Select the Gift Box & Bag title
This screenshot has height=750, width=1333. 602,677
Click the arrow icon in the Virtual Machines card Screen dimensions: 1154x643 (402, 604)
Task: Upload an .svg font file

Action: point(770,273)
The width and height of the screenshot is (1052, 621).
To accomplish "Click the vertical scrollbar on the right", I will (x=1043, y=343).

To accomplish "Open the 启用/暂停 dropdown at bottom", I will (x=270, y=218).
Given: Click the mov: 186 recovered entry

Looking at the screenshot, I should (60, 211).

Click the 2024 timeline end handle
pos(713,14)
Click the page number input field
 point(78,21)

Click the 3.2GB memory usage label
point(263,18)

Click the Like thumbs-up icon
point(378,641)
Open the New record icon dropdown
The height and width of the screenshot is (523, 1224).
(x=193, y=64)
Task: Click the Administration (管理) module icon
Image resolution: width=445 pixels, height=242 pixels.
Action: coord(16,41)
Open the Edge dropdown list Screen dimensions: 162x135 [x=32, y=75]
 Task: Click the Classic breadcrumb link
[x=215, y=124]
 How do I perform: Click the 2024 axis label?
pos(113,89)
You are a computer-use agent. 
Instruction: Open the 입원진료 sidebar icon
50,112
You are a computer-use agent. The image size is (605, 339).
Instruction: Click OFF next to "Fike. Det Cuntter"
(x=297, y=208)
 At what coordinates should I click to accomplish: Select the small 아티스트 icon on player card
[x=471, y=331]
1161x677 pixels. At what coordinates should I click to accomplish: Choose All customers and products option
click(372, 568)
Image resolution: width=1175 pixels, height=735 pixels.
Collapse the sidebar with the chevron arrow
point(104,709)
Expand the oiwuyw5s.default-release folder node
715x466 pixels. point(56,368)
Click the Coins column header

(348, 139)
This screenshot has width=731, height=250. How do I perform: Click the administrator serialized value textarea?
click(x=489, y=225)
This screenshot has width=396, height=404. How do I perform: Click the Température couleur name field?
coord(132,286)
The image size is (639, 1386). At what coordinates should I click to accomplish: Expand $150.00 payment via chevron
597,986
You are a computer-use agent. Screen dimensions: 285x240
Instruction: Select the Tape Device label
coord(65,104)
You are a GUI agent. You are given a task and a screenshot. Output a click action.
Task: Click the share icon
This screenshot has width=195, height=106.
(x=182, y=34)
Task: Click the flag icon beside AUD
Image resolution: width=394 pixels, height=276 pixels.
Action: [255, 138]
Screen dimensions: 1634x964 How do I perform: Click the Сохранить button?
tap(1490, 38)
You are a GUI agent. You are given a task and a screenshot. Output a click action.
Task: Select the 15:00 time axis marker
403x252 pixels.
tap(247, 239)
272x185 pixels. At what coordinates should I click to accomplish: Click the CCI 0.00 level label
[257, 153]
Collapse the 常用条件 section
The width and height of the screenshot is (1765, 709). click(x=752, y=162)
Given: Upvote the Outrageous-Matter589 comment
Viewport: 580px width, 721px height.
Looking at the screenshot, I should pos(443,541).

# Problem description
Return every entry exactly; no line may be missing.

# Finished task
Select the Gift Box & Bag title
This screenshot has height=750, width=1333. 602,677
Click the arrow icon in the Virtual Machines card Screen dimensions: 1154x643 (402, 604)
Task: Upload an .svg font file

Action: point(770,273)
The width and height of the screenshot is (1052, 621).
To accomplish "Click the vertical scrollbar on the right", I will (x=1043, y=343).

To accomplish "Open the 启用/暂停 dropdown at bottom", I will (x=270, y=218).
Given: Click the mov: 186 recovered entry

Looking at the screenshot, I should (60, 211).

Click the 2024 timeline end handle
pos(713,14)
Click the page number input field
 point(78,21)

Click the 3.2GB memory usage label
point(263,18)

Click the Like thumbs-up icon
point(378,641)
Open the New record icon dropdown
The height and width of the screenshot is (523, 1224).
(x=193, y=64)
Task: Click the Administration (管理) module icon
Image resolution: width=445 pixels, height=242 pixels.
Action: coord(16,41)
Open the Edge dropdown list Screen dimensions: 162x135 [x=32, y=75]
 Task: Click the Classic breadcrumb link
[x=215, y=124]
 How do I perform: Click the 2024 axis label?
pos(113,89)
You are a computer-use agent. 
Instruction: Open the 입원진료 sidebar icon
50,112
You are a computer-use agent. The image size is (605, 339).
Instruction: Click OFF next to "Fike. Det Cuntter"
(x=297, y=208)
 At what coordinates should I click to accomplish: Select the small 아티스트 icon on player card
[x=471, y=331]
1161x677 pixels. At what coordinates should I click to accomplish: Choose All customers and products option
click(372, 568)
Image resolution: width=1175 pixels, height=735 pixels.
Collapse the sidebar with the chevron arrow
point(104,709)
Expand the oiwuyw5s.default-release folder node
715x466 pixels. point(56,368)
Click the Coins column header

(348, 139)
This screenshot has width=731, height=250. How do I perform: Click the administrator serialized value textarea?
click(x=489, y=225)
This screenshot has width=396, height=404. How do I perform: Click the Température couleur name field?
coord(132,286)
The image size is (639, 1386). At what coordinates should I click to accomplish: Expand $150.00 payment via chevron
597,986
You are a computer-use agent. Screen dimensions: 285x240
Instruction: Select the Tape Device label
coord(65,104)
You are a GUI agent. You are given a task and a screenshot. Output a click action.
Task: Click the share icon
This screenshot has width=195, height=106.
(x=182, y=34)
Task: Click the flag icon beside AUD
Image resolution: width=394 pixels, height=276 pixels.
Action: [255, 138]
Screen dimensions: 1634x964 How do I perform: Click the Сохранить button?
tap(1490, 38)
You are a GUI agent. You are given a task and a screenshot. Output a click action.
Task: Select the 15:00 time axis marker
403x252 pixels.
tap(247, 239)
272x185 pixels. At what coordinates should I click to accomplish: Click the CCI 0.00 level label
[257, 153]
Collapse the 常用条件 section
The width and height of the screenshot is (1765, 709). click(x=752, y=162)
Given: Upvote the Outrageous-Matter589 comment
Viewport: 580px width, 721px height.
Looking at the screenshot, I should pos(443,541).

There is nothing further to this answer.